En las versiones de Marcos y Lucas sobre esta misma historia se dice que había una disputa entre los discípulos, ellos discutían sobre quién había de ser el mayor en el reino de los cielos. Para aclarar esa duda, Jesús toma un niño para ilustrarlos y les dice que cualquiera que se humillare como un niño será el mayor:
y les dijo: Cualquiera que reciba a este niño en mi nombre, a mí me recibe; y cualquiera que me recibe a mí, recibe al que me envió; porque el que es más pequeño entre todos vosotros, ése es el más grande.
Lucas 9:48
Me llama mucho la atención la última parte del versículo 48 de Lucas 9: porque el que es más pequeño entre todos vosotros, ése es el más grande. Cualquiera en su mente humana pensaría que para lograr un buen puesto en el reino de Dios debe alcanzar cierto nivel aquí en la tierra, humanamente hablando. Pero Jesús nos enseña lo contrario. Jesús nos dice que para ser grandes allá, debemos ser pequeños aquí. Es más, nos enseña que si no somos así, ni siquiera entraremos al reino de los cielos (Mt 18:3). Cualquiera que se humillare como un niño, será mayor en el reino de los cielos (Mt 18:4).
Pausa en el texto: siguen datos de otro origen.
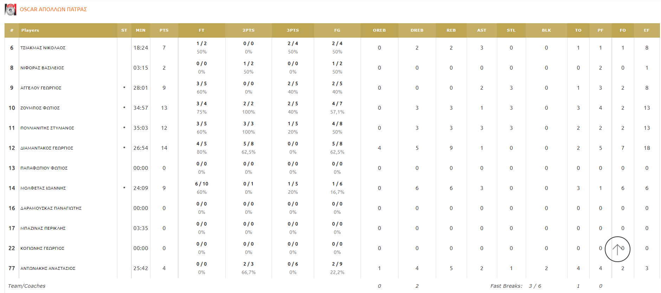
Task: Click the scroll-to-top arrow button
Action: [617, 249]
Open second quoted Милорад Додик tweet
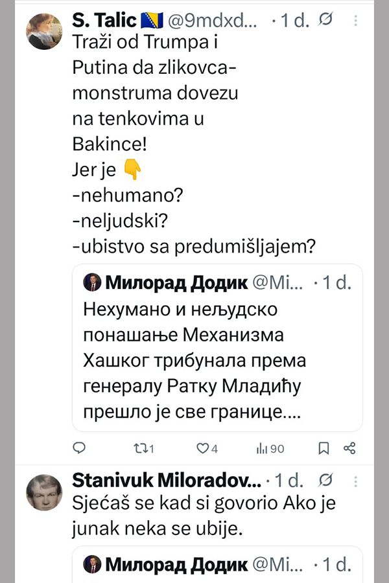Screen dimensions: 389x583 [x=216, y=565]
Cuando Jesús coloca a un niño en medio de sus discípulos, no lo hace al azar. El niño representa pureza, sencillez, dependencia y confianza. Los pequeños no tienen grandes ambiciones de poder ni cargan con el orgullo que caracteriza a los adultos. Más bien viven confiados en la provisión de sus padres. De la misma forma, el creyente está llamado a confiar plenamente en su Padre celestial, a no buscar reconocimiento personal, sino a vivir en dependencia de su gracia. Esta es la verdadera esencia de la grandeza en el reino de Dios.
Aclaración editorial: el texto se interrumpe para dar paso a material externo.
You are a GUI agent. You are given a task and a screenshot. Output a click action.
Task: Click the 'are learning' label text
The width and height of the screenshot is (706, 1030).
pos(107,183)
Cuántos creyentes hoy se dejan seducir por los aplausos de los hombres. Algunos buscan notoriedad en los púlpitos, posiciones de liderazgo, influencia en la iglesia o prestigio social, pensando que allí está la grandeza. Sin embargo, olvidan las palabras del Señor en Mateo 23:12: porque el que se enaltece será humillado, y el que se humilla será enaltecido. Es triste cuando el orgullo espiritual invade el corazón, porque lo que debería ser un servicio humilde al Señor se convierte en un intento de alimentar el ego personal.
La enseñanza de Jesús es clara: en su reino no caben los orgullosos. La grandeza no está en cuánto sabemos, cuánto hacemos o cuánto nos reconocen, sino en cuánto servimos y cuánto nos humillamos. Recordemos que nuestro Señor mismo, siendo el Hijo de Dios, no vino para ser servido, sino para servir y dar su vida en rescate por muchos (Marcos 10:45). Si Él, siendo Dios, se humilló hasta lo sumo, ¿cómo no habremos de imitar su ejemplo?
El apóstol Pablo también nos exhorta a tener este mismo sentir de humildad en Filipenses 2:3-5: “Nada hagáis por contienda o por vanagloria; antes bien con humildad, estimando cada uno a los demás como superiores a él mismo; no mirando cada uno por lo suyo propio, sino cada cual también por lo de los otros. Haya, pues, en vosotros este sentir que hubo también en Cristo Jesús”. Ser como niños no significa ser inmaduros, sino sencillos, confiados, humildes y dispuestos a aprender y a depender de Dios en todo.
Amado hermano que lee este artículo, nunca olvide que mientras más pequeños somos, más grandes seremos allá. No permitamos que nada alimente nuestro ego ni que nos creamos superiores a los demás. Sigamos siendo humildes, sirviendo a todos nuestros hermanos en el amor del Señor. Porque al final, lo que cuenta no es cuántos títulos o reconocimientos obtuvimos, sino cuánto reflejamos el carácter de Cristo. Y ese carácter siempre se expresa en servicio, sencillez y humillación.
Pidamos a Dios que nos libre del orgullo y que nos ayude a tener un corazón como el de un niño: humilde, confiado y obediente. Recordemos siempre que en el reino de los cielos, la verdadera grandeza no se mide por lo que el mundo admira, sino por cuánto nos parecemos a Cristo en su mansedumbre y servicio. Que esta verdad transforme nuestra manera de vivir y nos impulse a seguir el ejemplo del Maestro, sabiendo que el que se humilla será enaltecido por Dios en su tiempo perfecto.